The pathogenicity of C. albicans is largely attributed to its pleomorphic nature. Under a variety of environmental and physiological conditions, including those associated with human physiology such as a temperature of 37 DC, a morphological shift is initiated. Round, budded cells switch to elongated hyphal or pseudohyphal cells during a metamorphosis known as the budded-to-hyphal transition (BHT). Hyphal cells more readily aggregate with each other and aid C. albicans in forming robust 3-dimensional structures called biofilms on biotic or abiotic surfaces. Biofilms are difficult to control as they can be over 1,000 times more resistant to antifungals than planktonic cells. C. albicans biofilms create a reservoir of cells that aid in virulence. Treatment of C. albicans biofilms is further complicated by the use of antifungals or broad spectrum antimicrobials that can have adverse side effects in the host, such as liver damage or allergic reactions, and·the wide range of minimum inhibitory concentrations or applications needed to be effective depending upon the infecting strain.

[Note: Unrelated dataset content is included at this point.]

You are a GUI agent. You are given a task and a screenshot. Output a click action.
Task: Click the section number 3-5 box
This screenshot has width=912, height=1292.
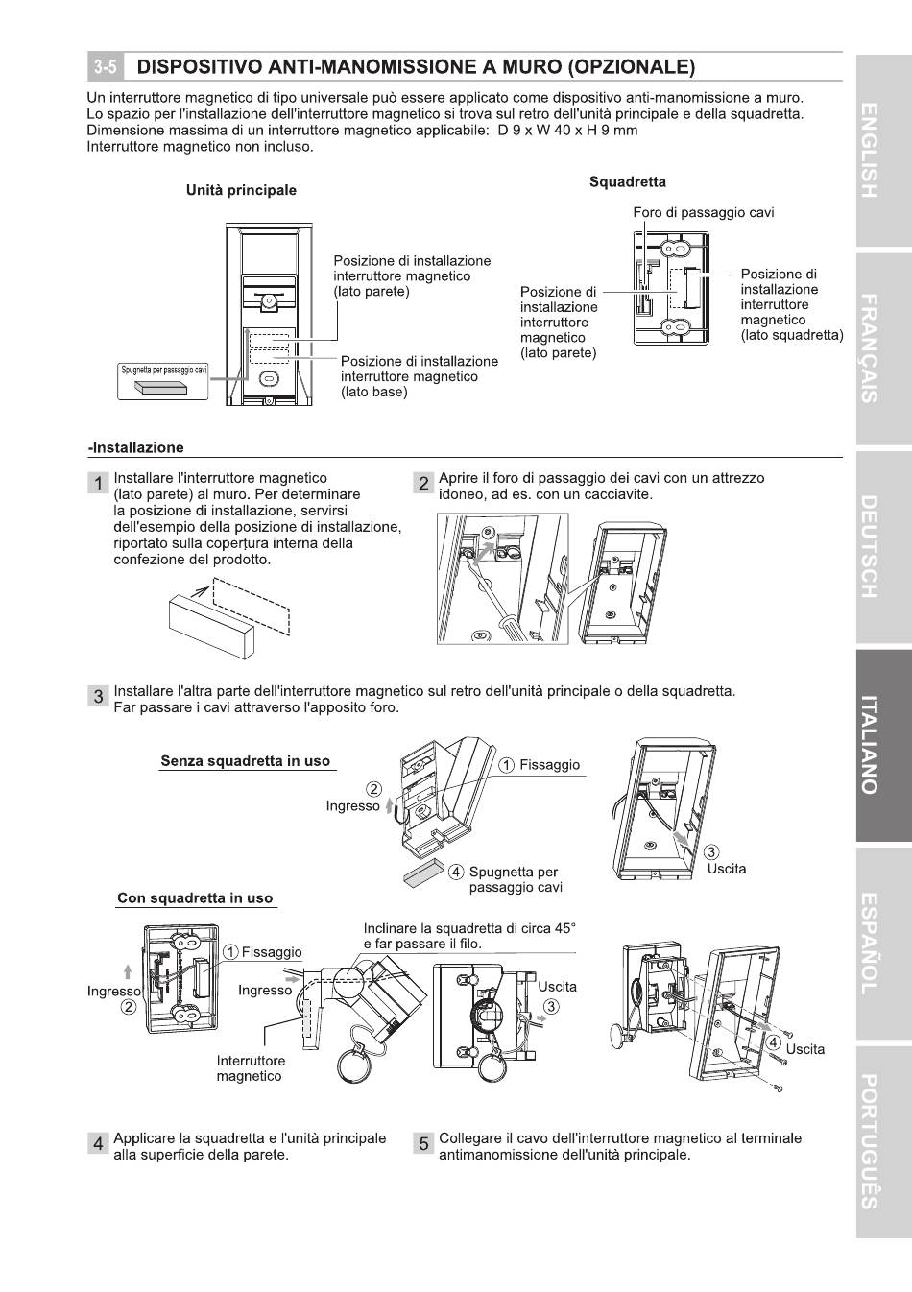(106, 66)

An alternative approach to controlling C. albicans infections and biofilm formation is to utilize small molecules that inhibit the BHT but do not kill cells. This would greatly reduce or eliminate the possibility of resistance arising in the cells as they would still be able to live as commensals but would remain avirulent. Three small molecules tested in our lab, 5, 8, 11, 14-eicosatetraynoic acid (ETYA), CGP-37157 and clozapine were able to block the BHT and prevent biofilm formation of C. albicans in various media and conditions tested. When medical equipment such as silicone contact lenses or intravenous polyurethane catheters were inoculated with C. albicans concomitantly with inhibitory concentrations of small molecule BHT inhibitors, C. albicans biofilms did not form. Researchers have been successful in soaking similar materials with antimicrobials such as chlorhexidine acetate and silver sulfadiazine, rendering them incapable of supporting a range of microbial growth, including C. albicans.
The studies herein indicate that soaking similar materials with small molecule BHT inhibitors leads to a lack of subsequent C. albicans biofilm formation. Several conditions were examined including amount of time spent soaking, temperature, concentration of small molecule and vehicle control. Co-administering a-tocopherol (vitamin E) alongside small molecule BHT inhibitors enhances their ability to prevent C. albicans biofilm formation on silicone substrates and reduces the concentration of small molecule needed to be effective. These data suggest the possibility that new and innovative approaches to controlling C. albicans infections are possible.